### [Problems to solve]
[1] Name each country that the article on the coal industry's decline mentions.
[2] From the article on the coal industry's decline, repeat word for word the passage between "31 Jul 2020" and "a safer investment.", inclusive.

### [Document section]
::::::

31 Jul 2020 Covid-19 has accelerated the waning of the coal industry
The coal industry is likely to never recover from the heavy blow caused by COVID19, experts said. The modern society’s dependence on coal has been cut loose due to the slash in costs of its greener alternatives and heightened climate activism. Pandemic has accelerated the shift of embracing a more ESG friendly agenda in the energy industry and once again, proved renewable energy a safer investment.
As the pandemic drags along, the shutdown of factories, retailers, restaurants, and office buildings has led to a noticeable decline in electricity demand. Coal plants, with a higher cost of operation than natural gas plants or renewables, have been cut first in response. Some experts even say that this heavy blow is likely to have a profound impact on the coal industry. Rob Jackson, the chair of Global Carbon Project, said the coal industry will never recover, even with a continued build-out in India and elsewhere.
By May, the UK national grid had not burned a single lump of coal for 35 days in a row, the longest uninterrupted period since the advent of the industrial revolution. This drastic decline in our modern society’s dependence on coal was unthinkable a decade ago. The tie is cutting loose. Dominion Energy, one of America’s largest utilities, is aiming to be carbon neutral by 2050, said CEO Tom Farrell. Furthermore, their current 5% of electricity supplies from renewables is rocketing to 30% by 2035. With almost half of all electricity coming from zero-carbon sources at the present, this is expected to grow to 70% by 2035. This shift is not unique to this Virginia-based utility company. In April, Longview Power, which operates one of the nation’s youngest and most advanced coal power plants, filed for bankruptcy protection, citing the pandemic as a factor. In fact, albeit the presence of weakening pollution rules on coal plants by Trump’s administration, the United States is producing more electricity this year from renewable energy than from coal for the first time in history. Around the same time in Sweden, the last coal-fired power plant in the country closed down. Austria followed suit with the shutdown of its only remaining coal plant at Mellach. Even in India – the world’s second-largest coal consumer – the government has prioritized cheap solar energy rather than coal leading to the first year-on-year fall in carbon emissions in four decades.
Even in the coal industry, the green trend seems to become dominant. One predominant reason is deeply rooted in cost efficiency. Five years ago, Dominion embraced solar energy, and according to Tom Farrell, this was because solar was finally cost-effective. Accompanying the drastic change in our dependence on coal is the changing economics of renewables. Wind energy prices are at historical lows. After peaking at 7 cents per kWh in 2009, the average levelised long-term price of wind power has dropped to less than 2 cents. Nevertheless, the cost of building large wind farms has declined by more than 40%. Solar prices have also plunged precipitously. New PV projects will have “significantly lower costs” than the average cost in 2019, says a report by the International Renewable Energy Agency (IRENA). For the utility-scale generation, the cost of PV is expected to fall to $39/MWh, which is cheaper than the marginal operating costs of existing coal plants, mounting up the risk of an increasing pool of stranded assets.
While carbon is bowing out, natural gas, a cleaner alternative of coal, will remain a core feature of the operation. According to Tom Farrell, the renewable sources are not able to run a modern economy yet with the current technology in battery storage. However, with the crashing oil prices worldwide due to the coronavirus, many oil drillers are being forced to shut down their wells which could lead to potentially higher gas prices next year and the recovering of coal.
Yet, not just record-setting low costs of cleaner alternatives that help undercut the coal business. Though the pandemic has once again proved renewable energy is now a safer investment, long before the pandemic outbreak, the traditional coal industry was under strong backlash and pressure due to heightened climate activism, divestment campaigns, and low-cost alternatives. The pandemic has undoubtedly accelerated the process while wiping billions from the market valuations of the coal and mining industry. Utilities and large technology companies are favoring wind and solar farms for their sources of power increasingly. While lower costs serve as a primary reason, the pressure from shareholders, increasing risks of stranded assets, and the genuine conviction all contribute to the shift of embracing a more ESG friendly agenda.

::::::

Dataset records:
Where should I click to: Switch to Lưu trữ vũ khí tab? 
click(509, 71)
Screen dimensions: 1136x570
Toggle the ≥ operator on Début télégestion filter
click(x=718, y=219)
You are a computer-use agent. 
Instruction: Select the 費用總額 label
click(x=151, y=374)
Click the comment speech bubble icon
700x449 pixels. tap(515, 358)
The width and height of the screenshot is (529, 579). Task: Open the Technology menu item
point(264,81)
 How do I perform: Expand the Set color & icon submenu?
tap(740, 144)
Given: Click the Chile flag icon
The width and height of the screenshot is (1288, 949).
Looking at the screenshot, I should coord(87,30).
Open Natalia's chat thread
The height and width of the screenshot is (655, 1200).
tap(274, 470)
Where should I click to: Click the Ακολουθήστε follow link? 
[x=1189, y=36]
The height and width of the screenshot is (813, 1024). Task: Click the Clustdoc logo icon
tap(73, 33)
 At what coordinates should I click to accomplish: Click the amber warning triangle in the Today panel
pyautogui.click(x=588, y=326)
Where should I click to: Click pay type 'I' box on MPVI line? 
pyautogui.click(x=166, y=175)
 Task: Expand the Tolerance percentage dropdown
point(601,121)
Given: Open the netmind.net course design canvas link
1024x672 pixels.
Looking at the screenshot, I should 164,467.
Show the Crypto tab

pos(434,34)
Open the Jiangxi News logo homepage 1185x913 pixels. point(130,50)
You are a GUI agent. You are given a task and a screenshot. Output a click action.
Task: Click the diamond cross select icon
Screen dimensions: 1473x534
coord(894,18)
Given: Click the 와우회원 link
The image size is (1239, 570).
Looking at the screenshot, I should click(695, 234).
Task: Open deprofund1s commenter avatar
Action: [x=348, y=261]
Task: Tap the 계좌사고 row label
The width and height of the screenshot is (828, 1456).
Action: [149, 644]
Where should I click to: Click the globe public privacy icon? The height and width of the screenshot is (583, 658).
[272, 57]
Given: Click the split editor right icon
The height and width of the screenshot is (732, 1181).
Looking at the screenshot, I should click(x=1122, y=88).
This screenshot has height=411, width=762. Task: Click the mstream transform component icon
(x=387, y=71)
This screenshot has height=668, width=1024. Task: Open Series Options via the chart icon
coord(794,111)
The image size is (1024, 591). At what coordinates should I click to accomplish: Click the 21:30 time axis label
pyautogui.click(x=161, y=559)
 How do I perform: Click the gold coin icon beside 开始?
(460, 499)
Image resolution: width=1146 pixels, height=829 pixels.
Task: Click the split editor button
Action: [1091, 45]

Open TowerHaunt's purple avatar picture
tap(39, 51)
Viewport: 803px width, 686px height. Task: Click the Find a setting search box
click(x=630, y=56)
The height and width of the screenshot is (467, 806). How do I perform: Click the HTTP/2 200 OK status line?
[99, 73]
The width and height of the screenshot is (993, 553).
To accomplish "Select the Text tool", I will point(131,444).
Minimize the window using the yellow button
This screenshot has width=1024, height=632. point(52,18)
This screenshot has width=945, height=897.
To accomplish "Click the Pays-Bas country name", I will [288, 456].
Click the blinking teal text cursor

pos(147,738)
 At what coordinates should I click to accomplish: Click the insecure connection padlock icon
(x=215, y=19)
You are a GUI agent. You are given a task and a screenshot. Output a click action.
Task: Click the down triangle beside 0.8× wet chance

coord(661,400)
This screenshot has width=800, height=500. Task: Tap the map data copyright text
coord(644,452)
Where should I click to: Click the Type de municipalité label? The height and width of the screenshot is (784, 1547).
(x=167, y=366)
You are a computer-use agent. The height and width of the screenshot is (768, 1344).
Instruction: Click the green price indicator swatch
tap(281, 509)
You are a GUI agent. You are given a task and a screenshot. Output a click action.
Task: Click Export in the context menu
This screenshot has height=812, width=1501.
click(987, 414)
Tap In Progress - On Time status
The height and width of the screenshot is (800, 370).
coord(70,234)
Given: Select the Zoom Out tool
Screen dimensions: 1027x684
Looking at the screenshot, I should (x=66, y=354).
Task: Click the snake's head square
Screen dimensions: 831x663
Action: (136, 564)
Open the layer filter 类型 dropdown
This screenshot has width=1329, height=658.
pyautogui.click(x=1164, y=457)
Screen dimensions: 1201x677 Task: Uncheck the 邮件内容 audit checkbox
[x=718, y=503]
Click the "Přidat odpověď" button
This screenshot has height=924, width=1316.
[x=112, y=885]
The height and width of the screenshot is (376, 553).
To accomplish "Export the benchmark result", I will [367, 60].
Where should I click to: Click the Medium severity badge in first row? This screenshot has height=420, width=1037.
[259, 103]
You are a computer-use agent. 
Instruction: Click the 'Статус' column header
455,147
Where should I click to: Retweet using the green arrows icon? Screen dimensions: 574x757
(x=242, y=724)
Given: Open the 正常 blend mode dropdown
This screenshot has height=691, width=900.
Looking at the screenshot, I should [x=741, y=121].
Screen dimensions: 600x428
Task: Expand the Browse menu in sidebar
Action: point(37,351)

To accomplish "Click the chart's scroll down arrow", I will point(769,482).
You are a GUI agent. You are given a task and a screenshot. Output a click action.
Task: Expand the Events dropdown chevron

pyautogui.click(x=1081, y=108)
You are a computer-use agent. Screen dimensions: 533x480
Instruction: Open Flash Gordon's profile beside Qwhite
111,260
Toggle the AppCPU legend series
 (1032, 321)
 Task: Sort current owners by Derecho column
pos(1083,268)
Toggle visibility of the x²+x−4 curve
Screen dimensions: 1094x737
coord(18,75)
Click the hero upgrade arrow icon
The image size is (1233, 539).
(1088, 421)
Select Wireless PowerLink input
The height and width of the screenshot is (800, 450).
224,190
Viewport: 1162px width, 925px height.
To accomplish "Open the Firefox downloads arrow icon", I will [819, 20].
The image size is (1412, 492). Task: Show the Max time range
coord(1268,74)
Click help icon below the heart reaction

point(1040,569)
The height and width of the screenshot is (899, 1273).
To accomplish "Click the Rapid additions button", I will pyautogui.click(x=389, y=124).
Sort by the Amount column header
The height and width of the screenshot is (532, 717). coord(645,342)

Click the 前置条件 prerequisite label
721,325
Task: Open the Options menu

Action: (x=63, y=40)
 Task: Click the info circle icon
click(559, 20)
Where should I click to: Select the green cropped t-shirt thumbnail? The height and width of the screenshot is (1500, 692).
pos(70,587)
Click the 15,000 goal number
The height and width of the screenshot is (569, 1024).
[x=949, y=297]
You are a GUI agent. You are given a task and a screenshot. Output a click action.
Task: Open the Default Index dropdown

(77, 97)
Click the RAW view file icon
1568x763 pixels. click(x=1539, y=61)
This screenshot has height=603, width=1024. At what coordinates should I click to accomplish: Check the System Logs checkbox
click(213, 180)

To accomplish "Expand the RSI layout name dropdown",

::::::

### [Results for each task]
[1] The UK, the United States (also referred to as America), Sweden, Austria, India

[2]
31 Jul 2020 Covid-19 has accelerated the waning of the coal industry
The coal industry is likely to never recover from the heavy blow caused by COVID19, experts said. The modern society’s dependence on coal has been cut loose due to the slash in costs of its greener alternatives and heightened climate activism. Pandemic has accelerated the shift of embracing a more ESG friendly agenda in the energy industry and once again, proved renewable energy a safer investment.